Written request
Render the lines of data below as a Markdown table with the columns Row and Content, starting at the line containing "Task: Toggle favorite star for Battlefield 2" and ending at the line containing "Action: (x=1489, y=128)", both included. Leave out blank lines and pictures.

The records
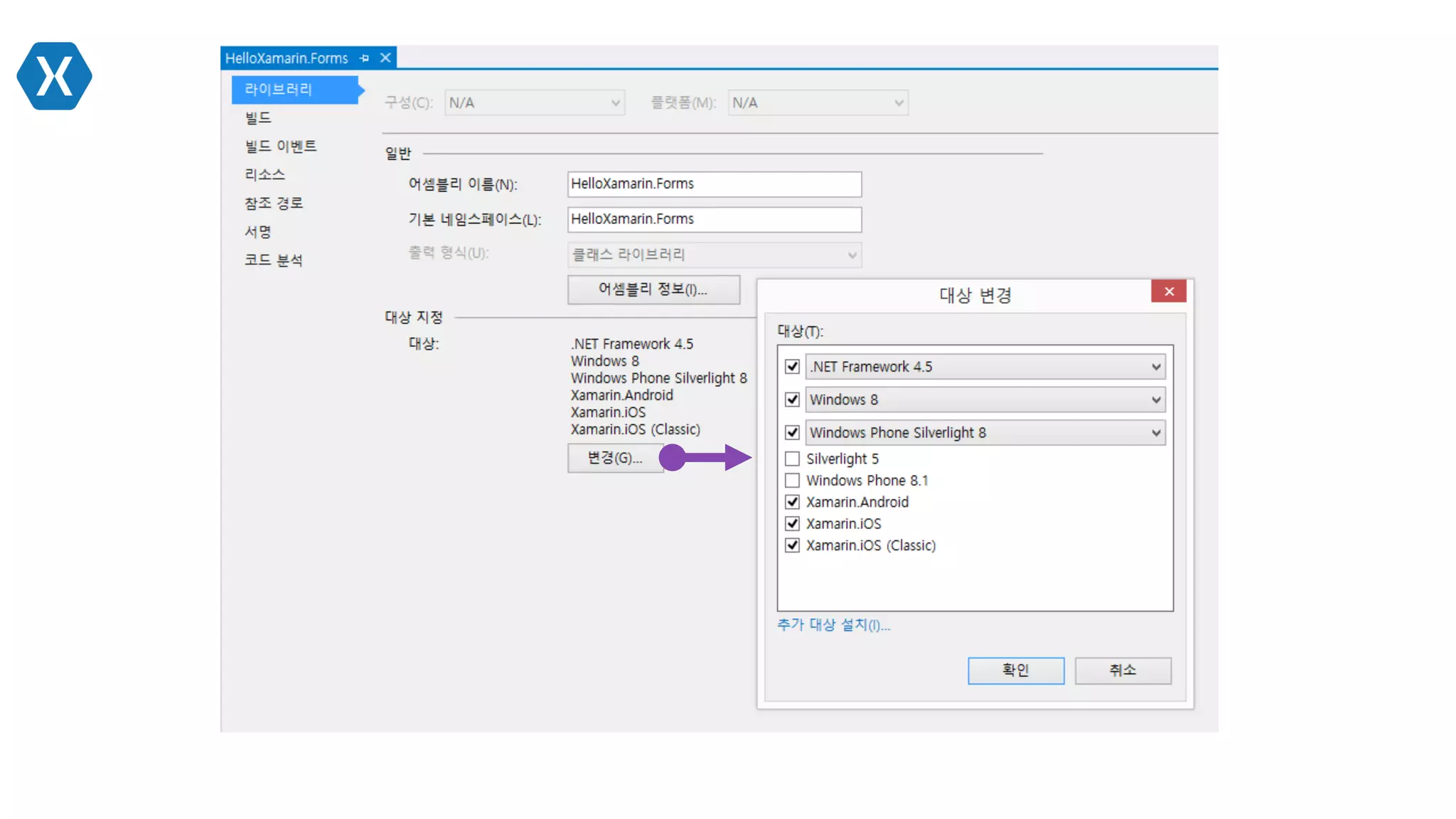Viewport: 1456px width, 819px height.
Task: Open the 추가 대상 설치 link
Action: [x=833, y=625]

--

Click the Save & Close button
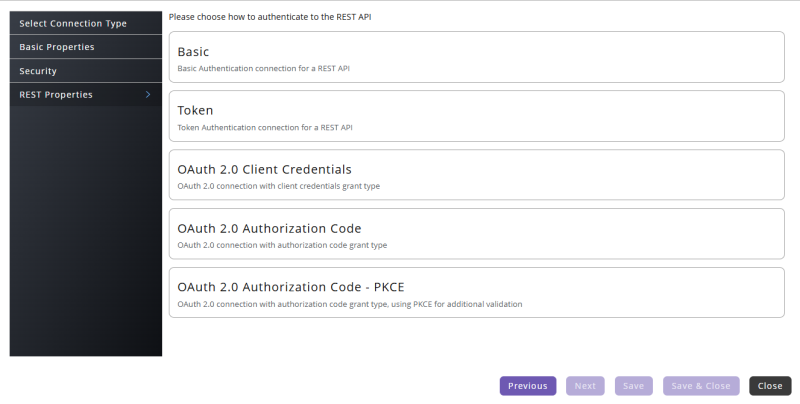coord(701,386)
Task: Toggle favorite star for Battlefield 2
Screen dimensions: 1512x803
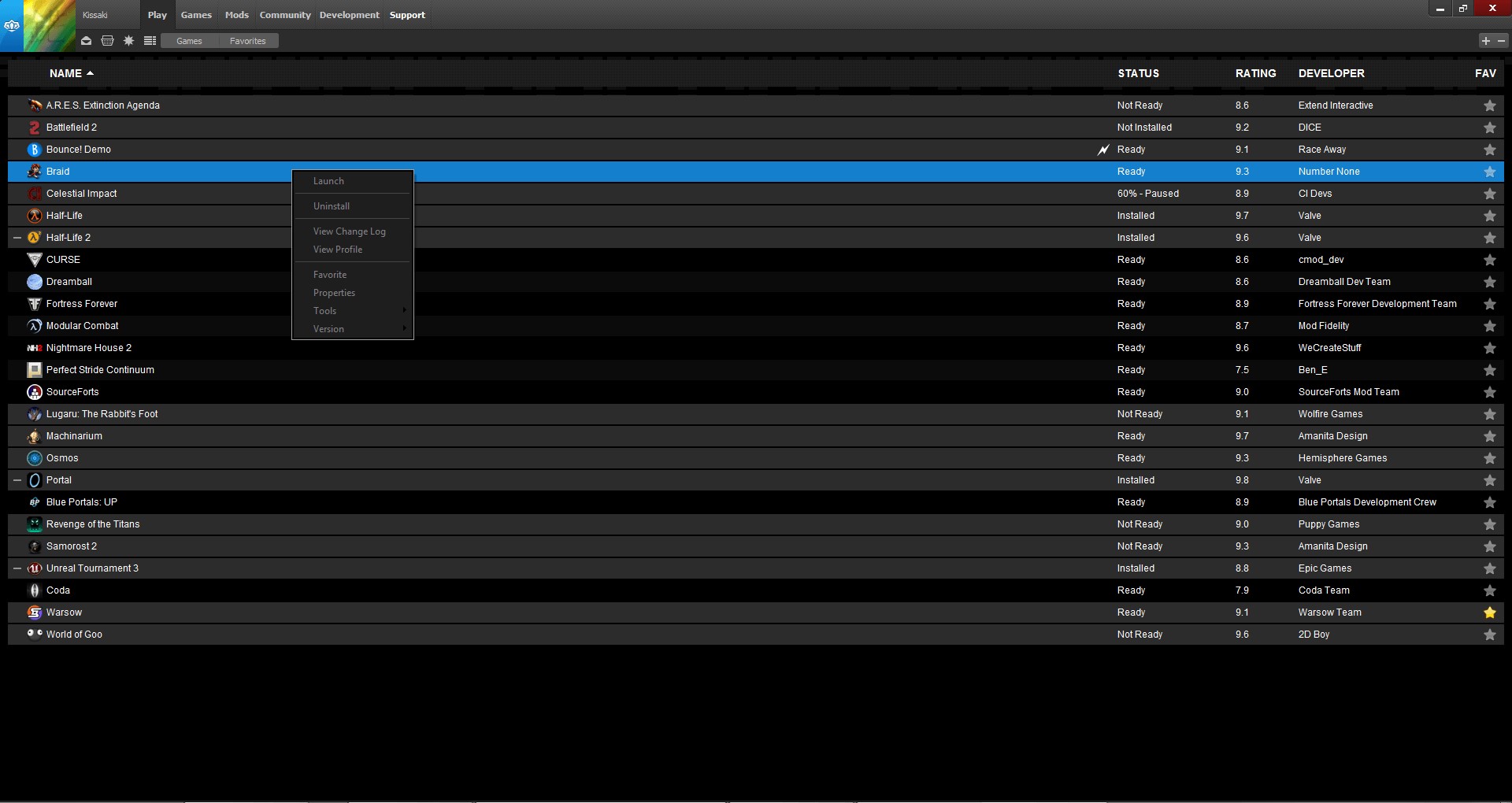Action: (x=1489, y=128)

Correct result
| Row | Content |
|---|---|
| 1 | Task: Toggle favorite star for Battlefield 2 |
| 2 | Screen dimensions: 1512x803 |
| 3 | Action: (x=1489, y=128) |